I got snails from Petco plants. I like to sit in front of that tank and look at it all with an antique magnifying glass, saw the first and only 2 tiny little snails right away. Bye bye slugs. At least they're easy to catch.

I've just decided I don't need dwarf baby tears either. I think it's going over the side of the porch along with all those marimo babies and that lousy java moss ball. Some things just aren't worth it just like some kinds of fish just aren't worth it.


----------



## Philosophos (Mar 1, 2009)

Calcimoo said:


> directions said remove as much wool as possible, needs bright light, and nothing about splitting it up.
> 
> So what you want it to do is NOT grow? This sounds like such a PIA plant. I mean even worse than it has been. When it first comes I suppose there is enough length there someplace to sort of anchor it down in small clumps, in the shade? What a crazy notion this plant is. So this is where you need those foot and half long tweezers and a whole lot of time and patience. (I don't think I'm that bored.)[/quote
> 
> ...


----------



## Calcimoo (May 15, 2009)

Not having difficulties with them, that's not what I'm saying. Like I have to go rake about 25 acres in a little bit, plants on a bigger scale are more important to me than some dopey marimos that are just balls of algae anyhow. I played with them and I've had my fill of them. I'm more concerned with all my plants from Breck's and bulbs from Holland than caring about fussing with some underwater artistry. 

Those plants that are ridiculously time consuming crazy things for artwork should come with a warning label. I like things that grow, not things that NOT grow. 

I don't know why you think everyone would want to do that stuff. In my world simple is good, you feed it, you water it, you watch it grow. Plain and simple. You don't fuss with it. Fussing with it messes it up. You want a good healthy stand. Not stuff you purposely torment into twisted stunted mangled weird things.

Supplied information =
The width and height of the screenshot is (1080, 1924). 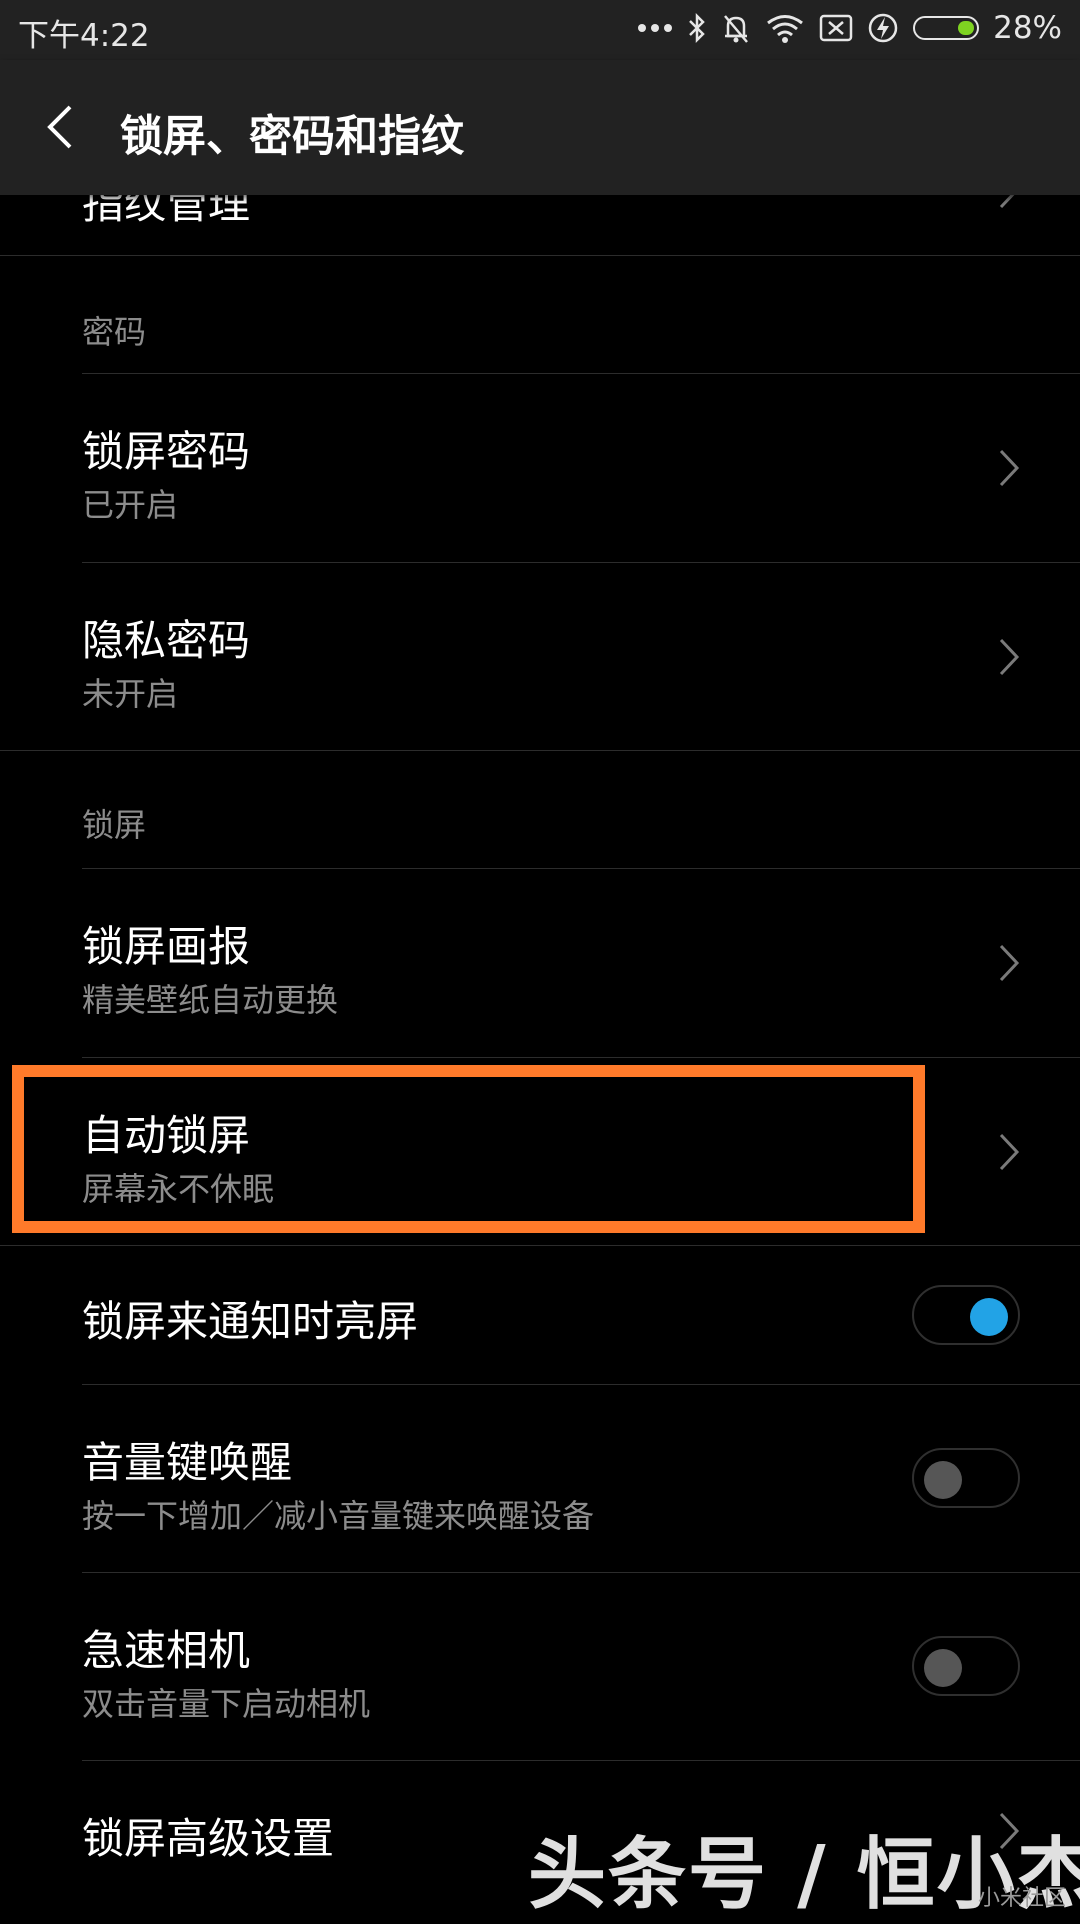 I want to click on bluetooth-icon, so click(x=697, y=28).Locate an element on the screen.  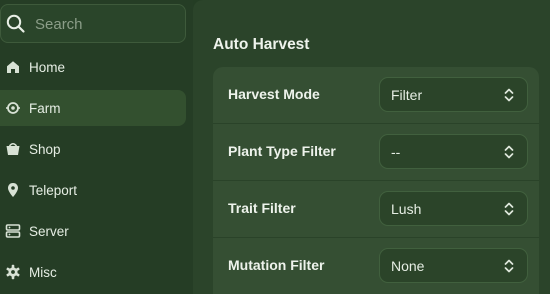
shop-icon is located at coordinates (13, 149). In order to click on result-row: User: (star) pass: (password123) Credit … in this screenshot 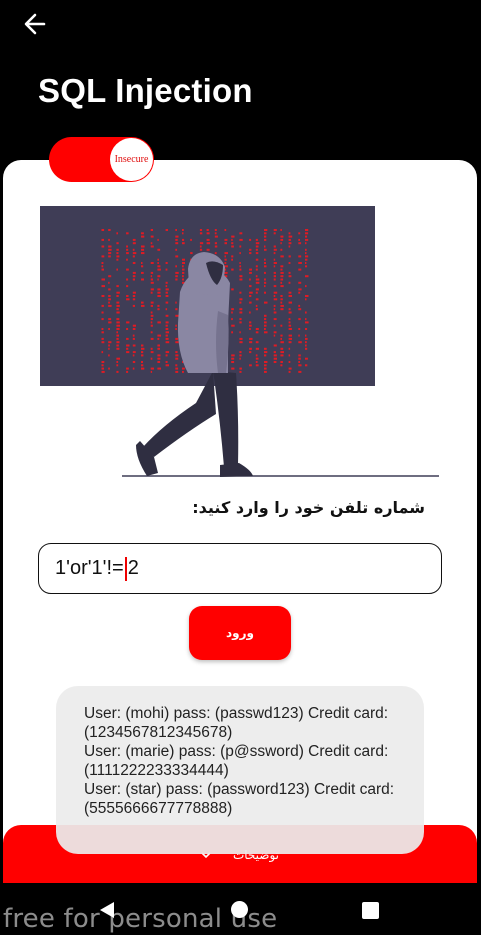, I will do `click(240, 799)`. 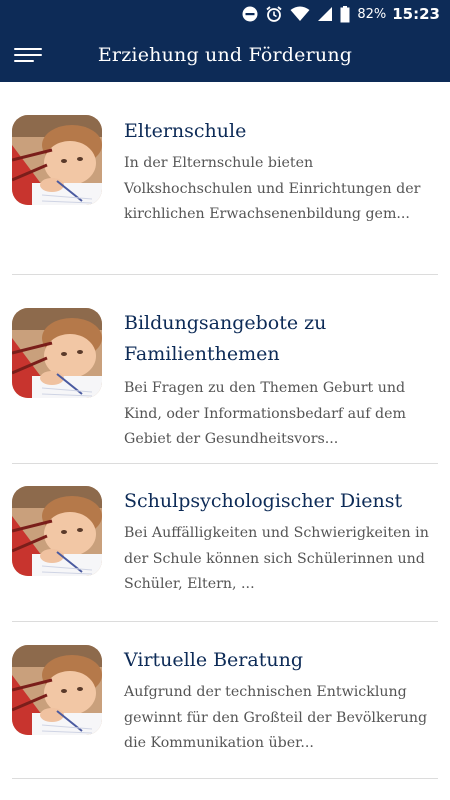 What do you see at coordinates (300, 14) in the screenshot?
I see `wifi-icon` at bounding box center [300, 14]. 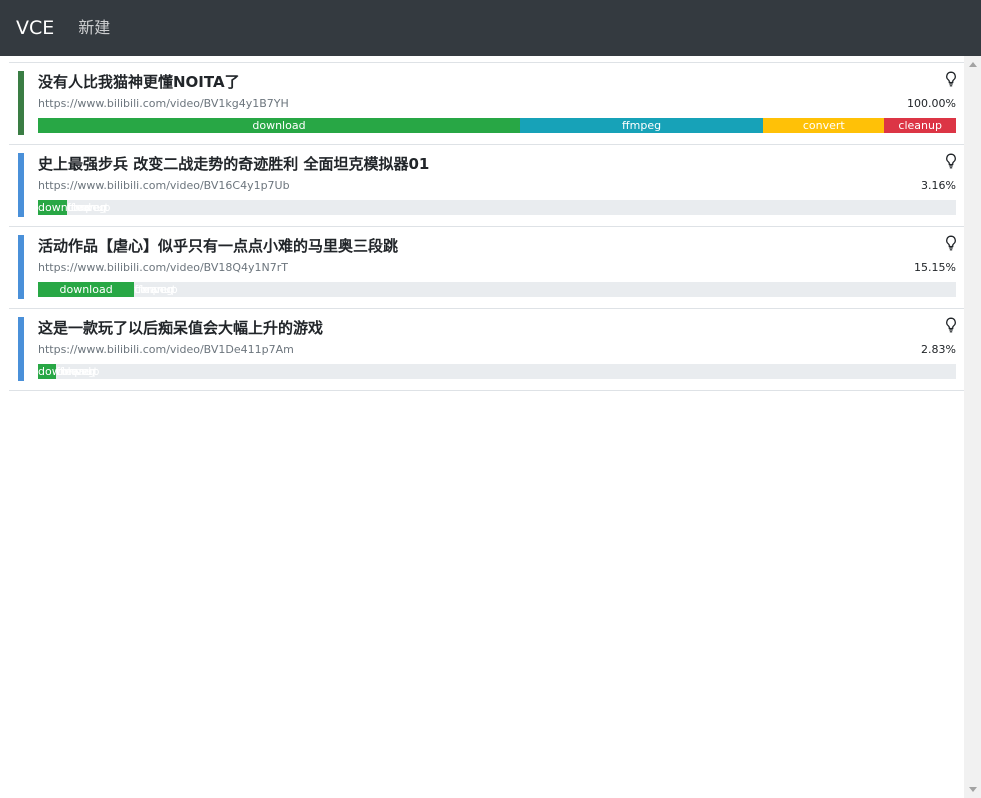 I want to click on progress-segment-cleanup: cleanup, so click(x=920, y=126).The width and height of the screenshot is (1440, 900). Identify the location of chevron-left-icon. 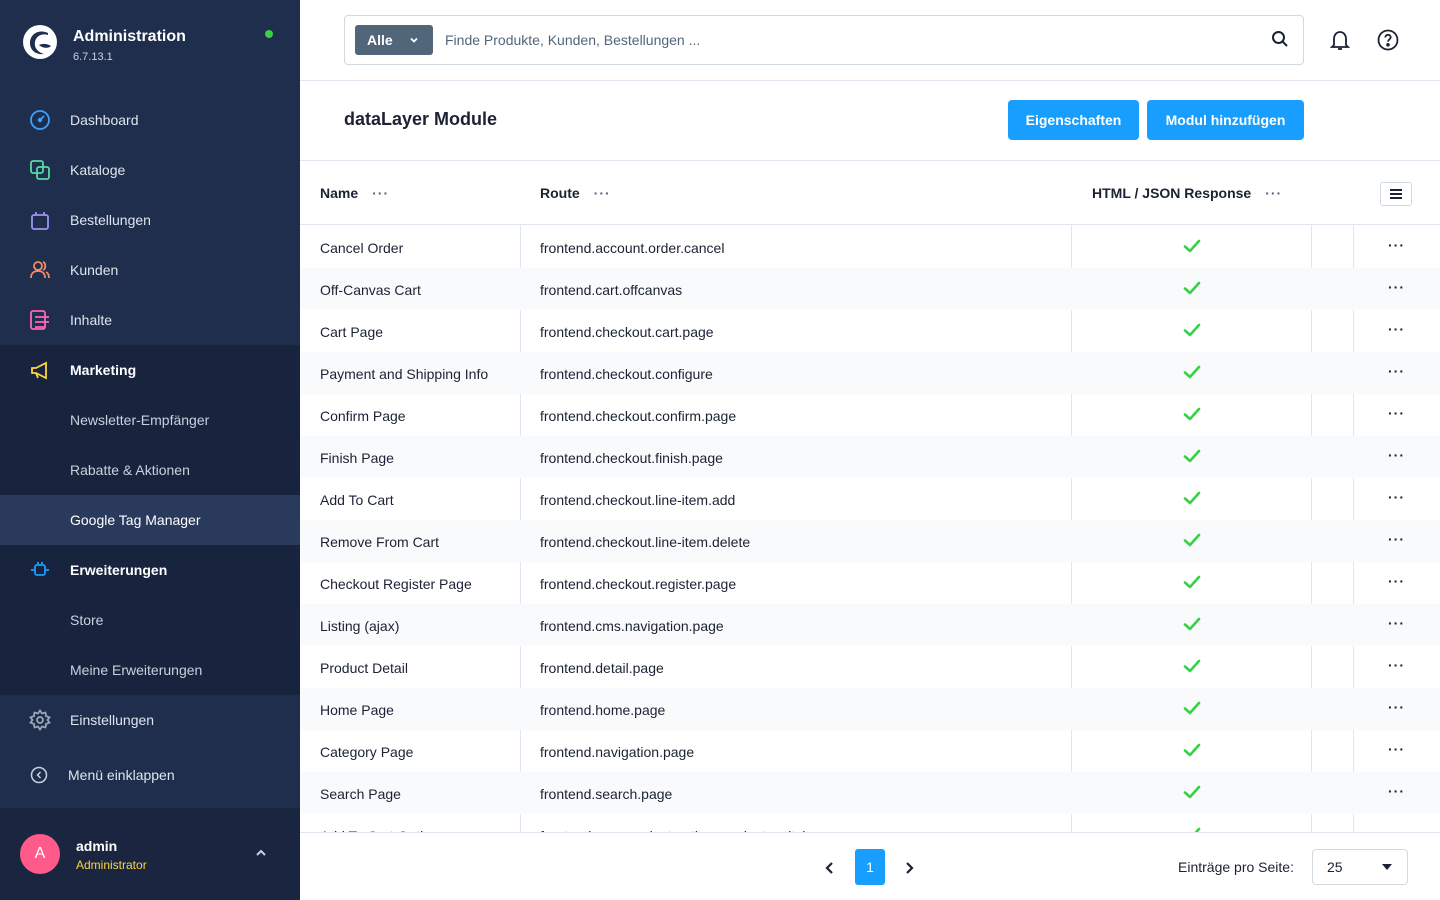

What needs to be done = Extend the forum thread about aquarium plants with a further passage that picks up after its last sentence. The entries have nothing to do with this.

Answer to this task =
See, one of you could have told that girl right off first thing dwarf baby tears isn't for growing to look pretty like other plants. It's something else entirely. Complicated fusspot stuff like bonsai trees. 

I don't think a plant that eats itself trying to get free is really meant to be underwater. 

We're always going to see things entirely different. I like what is natural and you like to torment what is natural into doing what you want. I'm not ever ever ever ever ever a million times ever going to see things that way. Put a warning label on that plant.


----------



## Bert H (Mar 2, 2004)

Everybody has different levels to which they are willing to go. This is true in this hobby as well as in life. If you want an HC lawn, you need to be prepared to do what it entails to obtain one. And there are lots of folks out there willing to do that. 'One's man garbage is another man's treasure'.


----------



## Philosophos (Mar 1, 2009)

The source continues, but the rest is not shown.